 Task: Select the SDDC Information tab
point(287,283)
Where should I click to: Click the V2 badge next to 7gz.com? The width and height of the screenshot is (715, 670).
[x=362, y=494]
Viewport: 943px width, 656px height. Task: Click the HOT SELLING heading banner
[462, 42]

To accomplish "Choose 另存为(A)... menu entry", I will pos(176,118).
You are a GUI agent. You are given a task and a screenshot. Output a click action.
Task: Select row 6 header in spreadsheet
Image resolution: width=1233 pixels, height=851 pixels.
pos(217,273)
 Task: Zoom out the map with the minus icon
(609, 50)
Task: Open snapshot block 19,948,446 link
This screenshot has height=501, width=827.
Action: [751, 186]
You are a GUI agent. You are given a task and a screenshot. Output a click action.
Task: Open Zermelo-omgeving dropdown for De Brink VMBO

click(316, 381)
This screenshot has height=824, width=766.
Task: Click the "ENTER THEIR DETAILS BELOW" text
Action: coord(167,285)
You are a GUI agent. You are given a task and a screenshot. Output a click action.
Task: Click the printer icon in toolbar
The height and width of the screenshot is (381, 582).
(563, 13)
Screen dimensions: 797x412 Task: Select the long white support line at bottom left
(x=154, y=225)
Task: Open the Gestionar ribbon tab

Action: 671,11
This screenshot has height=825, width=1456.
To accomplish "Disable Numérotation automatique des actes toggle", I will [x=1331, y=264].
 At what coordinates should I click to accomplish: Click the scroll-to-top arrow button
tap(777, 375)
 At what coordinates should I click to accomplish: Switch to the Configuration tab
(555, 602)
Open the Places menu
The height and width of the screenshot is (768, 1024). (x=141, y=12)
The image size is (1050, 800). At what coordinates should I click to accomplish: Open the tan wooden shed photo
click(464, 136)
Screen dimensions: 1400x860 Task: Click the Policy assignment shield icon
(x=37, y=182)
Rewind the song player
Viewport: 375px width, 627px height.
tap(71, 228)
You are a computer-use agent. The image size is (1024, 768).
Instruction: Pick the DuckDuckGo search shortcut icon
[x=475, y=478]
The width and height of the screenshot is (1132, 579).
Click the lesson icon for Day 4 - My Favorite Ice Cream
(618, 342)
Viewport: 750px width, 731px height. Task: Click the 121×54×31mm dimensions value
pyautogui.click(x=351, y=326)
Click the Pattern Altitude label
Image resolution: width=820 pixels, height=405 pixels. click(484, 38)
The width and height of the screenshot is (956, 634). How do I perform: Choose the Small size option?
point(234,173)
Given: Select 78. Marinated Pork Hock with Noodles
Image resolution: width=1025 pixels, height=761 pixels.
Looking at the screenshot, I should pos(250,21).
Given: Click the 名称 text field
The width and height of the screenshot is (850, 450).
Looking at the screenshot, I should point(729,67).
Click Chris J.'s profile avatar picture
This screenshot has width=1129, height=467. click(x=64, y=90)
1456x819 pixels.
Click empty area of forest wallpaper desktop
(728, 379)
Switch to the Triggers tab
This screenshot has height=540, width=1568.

***

- **WORK TO COMPLETE**: Rewrite all of the entries above, swapping every "GUI agent" for "screen agent" and changing nothing else.

- **WRITTEN RESPONSE**:
 Task: Select the SDDC Information tab
point(287,283)
Where should I click to: Click the V2 badge next to 7gz.com? The width and height of the screenshot is (715, 670).
[x=362, y=494]
Viewport: 943px width, 656px height. Task: Click the HOT SELLING heading banner
[462, 42]

To accomplish "Choose 另存为(A)... menu entry", I will pos(176,118).
You are a screen agent. You are given a task and a screenshot. Output a click action.
Task: Select row 6 header in spreadsheet
Image resolution: width=1233 pixels, height=851 pixels.
pos(217,273)
 Task: Zoom out the map with the minus icon
(609, 50)
Task: Open snapshot block 19,948,446 link
This screenshot has height=501, width=827.
Action: [751, 186]
You are a screen agent. You are given a task and a screenshot. Output a click action.
Task: Open Zermelo-omgeving dropdown for De Brink VMBO

click(316, 381)
This screenshot has height=824, width=766.
Task: Click the "ENTER THEIR DETAILS BELOW" text
Action: coord(167,285)
You are a screen agent. You are given a task and a screenshot. Output a click action.
Task: Click the printer icon in toolbar
The height and width of the screenshot is (381, 582).
(563, 13)
Screen dimensions: 797x412 Task: Select the long white support line at bottom left
(x=154, y=225)
Task: Open the Gestionar ribbon tab

Action: 671,11
This screenshot has height=825, width=1456.
To accomplish "Disable Numérotation automatique des actes toggle", I will [x=1331, y=264].
 At what coordinates should I click to accomplish: Click the scroll-to-top arrow button
tap(777, 375)
 At what coordinates should I click to accomplish: Switch to the Configuration tab
(555, 602)
Open the Places menu
The height and width of the screenshot is (768, 1024). (x=141, y=12)
The image size is (1050, 800). At what coordinates should I click to accomplish: Open the tan wooden shed photo
click(464, 136)
Screen dimensions: 1400x860 Task: Click the Policy assignment shield icon
(x=37, y=182)
Rewind the song player
Viewport: 375px width, 627px height.
tap(71, 228)
You are a computer-use agent. The image size is (1024, 768).
Instruction: Pick the DuckDuckGo search shortcut icon
[x=475, y=478]
The width and height of the screenshot is (1132, 579).
Click the lesson icon for Day 4 - My Favorite Ice Cream
(618, 342)
Viewport: 750px width, 731px height. Task: Click the 121×54×31mm dimensions value
pyautogui.click(x=351, y=326)
Click the Pattern Altitude label
Image resolution: width=820 pixels, height=405 pixels. click(484, 38)
The width and height of the screenshot is (956, 634). How do I perform: Choose the Small size option?
point(234,173)
Given: Select 78. Marinated Pork Hock with Noodles
Image resolution: width=1025 pixels, height=761 pixels.
Looking at the screenshot, I should pos(250,21).
Given: Click the 名称 text field
The width and height of the screenshot is (850, 450).
Looking at the screenshot, I should point(729,67).
Click Chris J.'s profile avatar picture
This screenshot has width=1129, height=467. click(x=64, y=90)
1456x819 pixels.
Click empty area of forest wallpaper desktop
(728, 379)
Switch to the Triggers tab
This screenshot has height=540, width=1568.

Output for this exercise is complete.